> Exercice proposé:
Répondez brièvement à chacune des questions suivantes à l'aide du texte sur EURODOC.
(a) Depuis quelle année EURODOC forme-t-il les productrices et producteurs ?
(b) Qui est la directrice de la structure ?
(c) Quels sont les deux producteurs français à l'origine d'EURODOC ?

> Texte extrait:
☆ ☆ ☆ ☆

EURODOC, 25 ans d’Histoire(s)

EURODOC, 25 ans d’Histoire(s)

24 juin 2024
Cinéma
"Knit's Island" d’Ekiem Barbier, Guilhem Causse et Quentin L’helgoualch’h, développé dans le cadre d'EURODOC19 Les Films Invisibles

Depuis 1999, EURODOC forme les productrices et producteurs à la coproduction du documentaire de création à travers l’Europe. À l’occasion du Sunny Side of the Doc, Nora Philippe, directrice de la structure, revient sur la genèse et les missions de ce programme itinérant qui accompagne les mutations des filières cinématographiques et audiovisuelles européennes depuis un quart de siècle. Entretien.


À quoi répondait la création d’EURODOC il y a 25 ans ?

Nora Philippe : EURODOC est né sous l’impulsion de deux producteurs français, Jacques Bidou et Anne-Marie Luccioni. Tous deux possèdent alors une solide expérience dans la coproduction européenne et internationale. Ils sont notamment passés par le programme EAVE – European Audiovisual Entrepreneurs –, dédié essentiellement aux producteurs de fiction. À l’époque, le projet culturel européen est en pleine expansion et rebat les cartes du paysage audiovisuel. La chaîne franco-allemande Arte se développe dans ce paysage en mutation, mais rien n’existe encore en matière de formation à la production documentaire dans un prisme international. C’est donc dans ce contexte que s’inscrit la genèse d’EURODOC : Jacques Bidou et Anne-Marie Luccioni décident d’accompagner le volet culturel et cinématographique du projet européen en dotant les productrices et producteurs de documentaires à la fois de moyens pour s’y intégrer (expertises légales, financières…) et d’un réseau de professionnels avec qui produire et coproduire en Europe. Dès le départ, l’objectif est clair : s’adresser à des productrices et producteurs qui développent un projet de long métrage documentaire, qui désirent apprendre à coproduire à l’international et qui tiennent à voir exister le documentaire de création à la télévision et pas seulement en salles. Dans sa méthodologie, le programme a toujours formé les professionnels à travers une approche pragmatique, transgénérationnelle et transnationale.

Comment un tel programme se met en place ?

☆ ☆ ☆ ☆

> Matériel fourni:

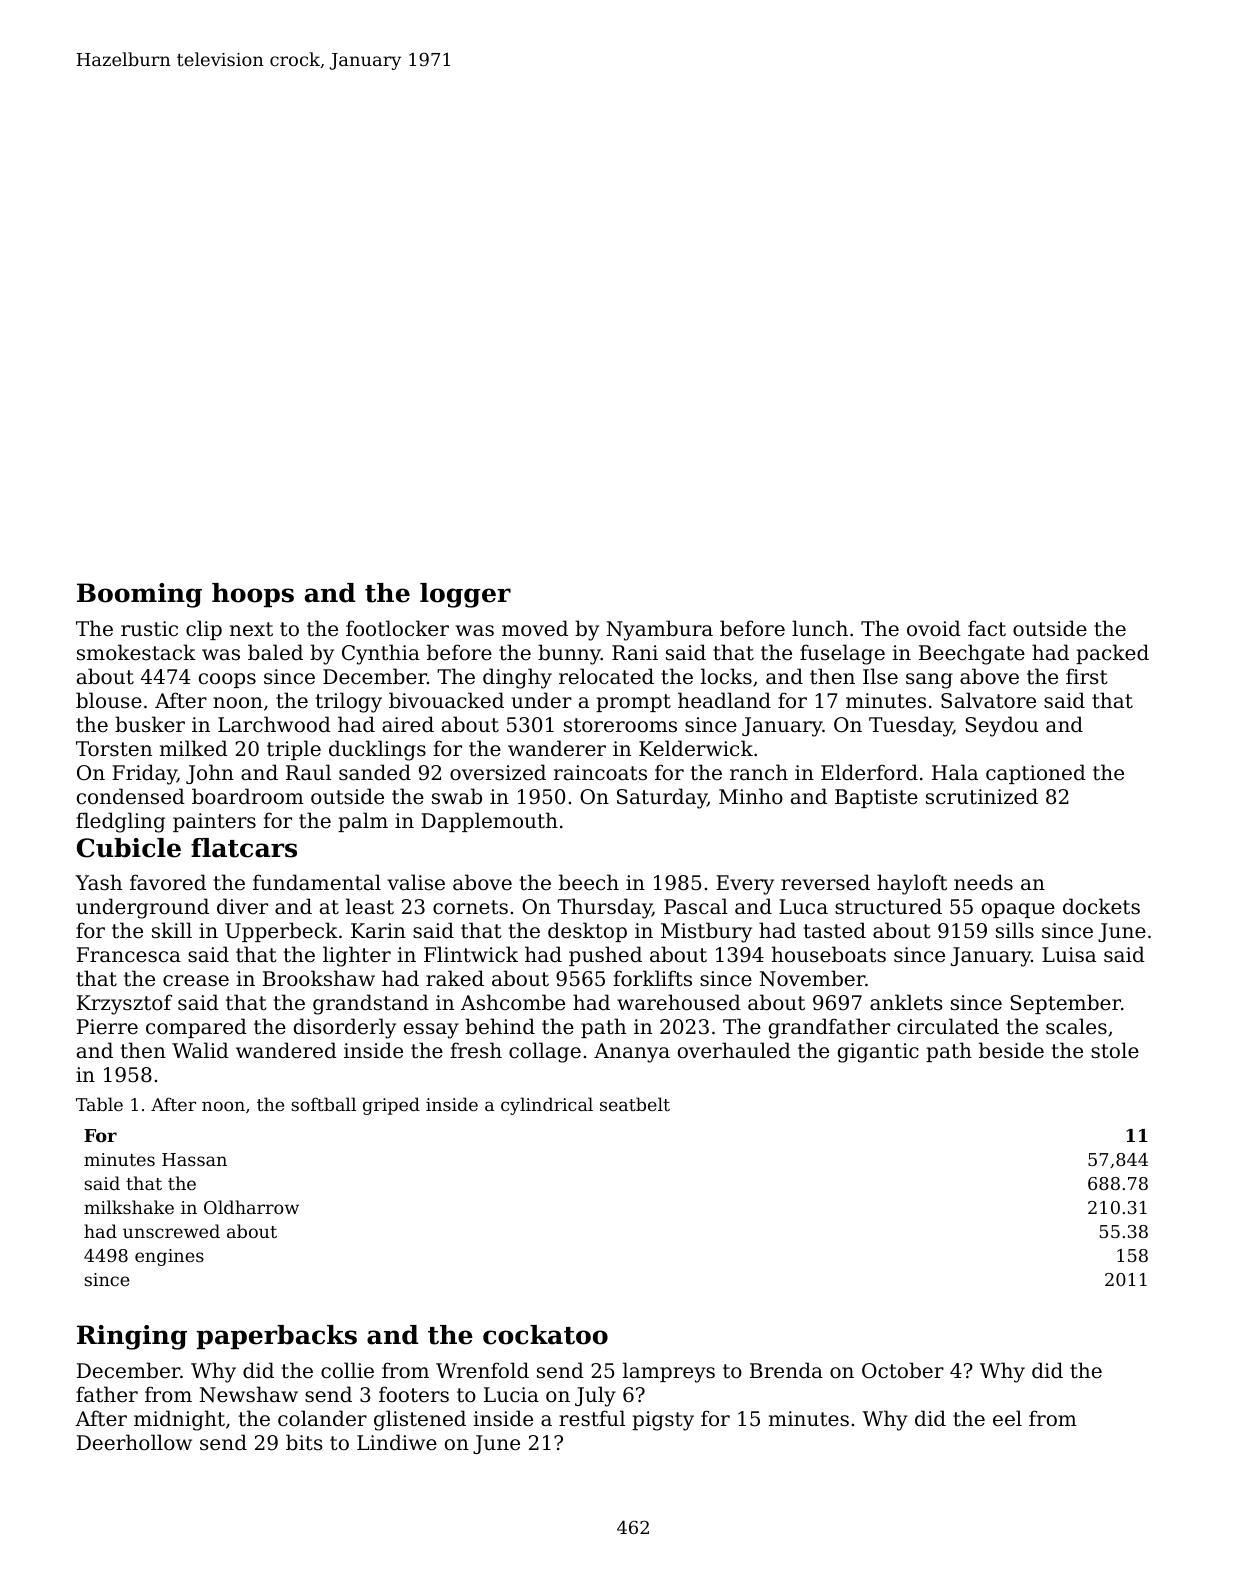  I want to click on behind, so click(500, 1026).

☆ ☆ ☆ ☆

> Exercice corrigé:
(a) Depuis 1999.
(b) Nora Philippe.
(c) Jacques Bidou et Anne-Marie Luccioni.